TV dramas colored by Mexico’s drug violence

LOS ANGELES (AP) — When “Breaking Bad” features its own “narcocorrido” — drug ballad — in an upcoming episode, it’s clear that Mexico’s bloody narcotics trafficking culture has seeped into the TV drama. The same is true for “Weeds,” which shifted from homegrown American drug stories when it transplanted its marijuana-dealing mom closer to the California-Mexican border last season. The specter of real-world drug violence is putting a sharper, darker edge on the TV dramas even as Mexico’s casualties spiral beyond the stuff of fiction. Both AMC’s “Breaking Bad” and Showtime’s “Weeds” remain focused on domestic worlds and characters who turn to crime because of financial pressures, the shows’ producers say, but the devastating foreign narcotics wars can’t be ignored. Drug violence has spiked since Mexican President Felipe Calderon began a national crackdown on organized crime in 2006. Battles among cartels, their rivals and soldiers have led to nearly 9,000 deaths and a cross-border crime spillover. In recent weeks, the mayhem has included a grenade attack on a city police chief’s house and a police station in the western state of Michoacan, and a deadly campaign aimed at killing a Ciudad Juarez officer every 48 hours to force the police chief to resign. “We don’t live in a vacuum and when my writers and myself read these stories in the newspapers, naturally our minds turn to the idea of incorporating some of these elements into our series,” said “Breaking Bad” creator Vince Gilligan. The Emmy Award-winning series stars Bryan Cranston as a cancer-stricken New Mexico chemistry teacher, Walter White, who becomes a methamphetamine maker to leave his family secure. This week, it received a Peabody Award, a prize given by the University of Georgia for excellence in radio and television broadcasting. The show’s first year ended in a crescendo of brutality.

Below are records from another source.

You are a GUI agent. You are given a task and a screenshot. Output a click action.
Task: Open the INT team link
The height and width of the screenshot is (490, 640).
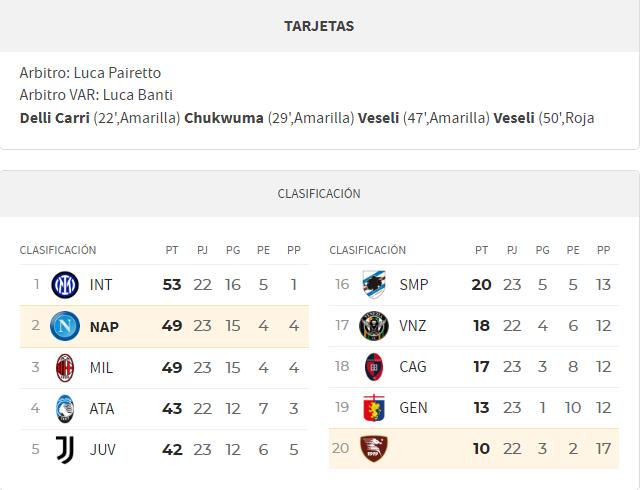101,285
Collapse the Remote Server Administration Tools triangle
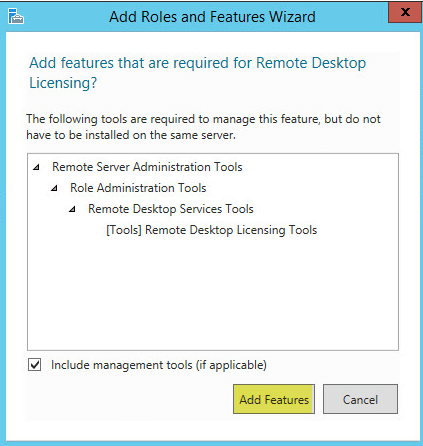 pos(36,167)
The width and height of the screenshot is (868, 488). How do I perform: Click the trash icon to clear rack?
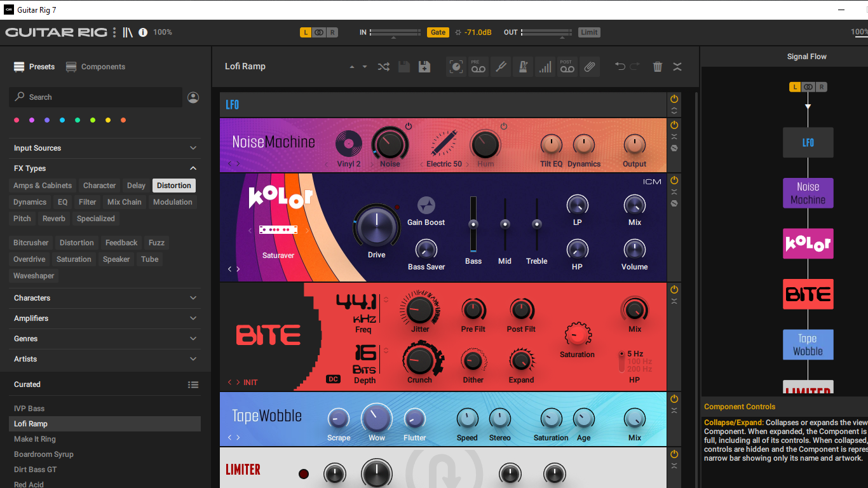tap(658, 67)
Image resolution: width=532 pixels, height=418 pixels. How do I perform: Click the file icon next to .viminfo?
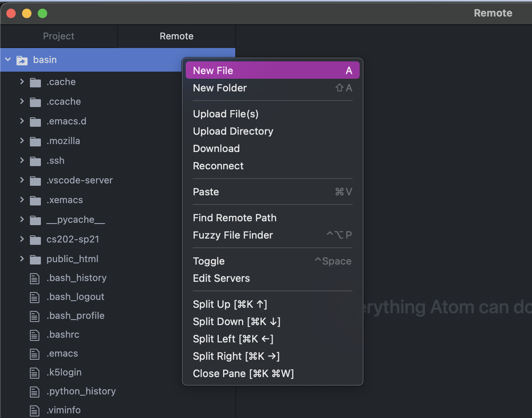pyautogui.click(x=35, y=410)
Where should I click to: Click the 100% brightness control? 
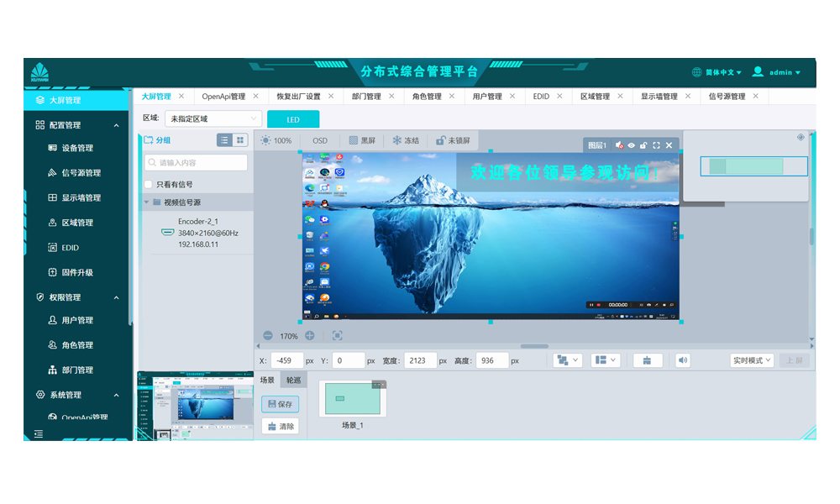point(276,140)

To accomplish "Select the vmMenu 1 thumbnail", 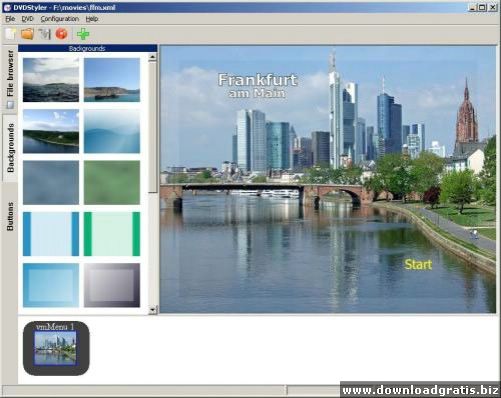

Walter started doing business with a Mexican drug lord who, in the season finale, beat an underling in a fatal frenzy — leaving Walter to deal with the aftermath in this year’s opening episode. In the April 19 episode, Walter’s brother-in-law Hank (Dean Norris), an agent with the Drug Enforcement Agency, starts work with a task force that includes the Mexican federal police. “I don’t want to give away the plot, but Hank does spend a little time outside Juarez (Ciudad Juarez, near El Paso in northern Mexico) and witnesses some pretty remarkable things,” Gilligan said.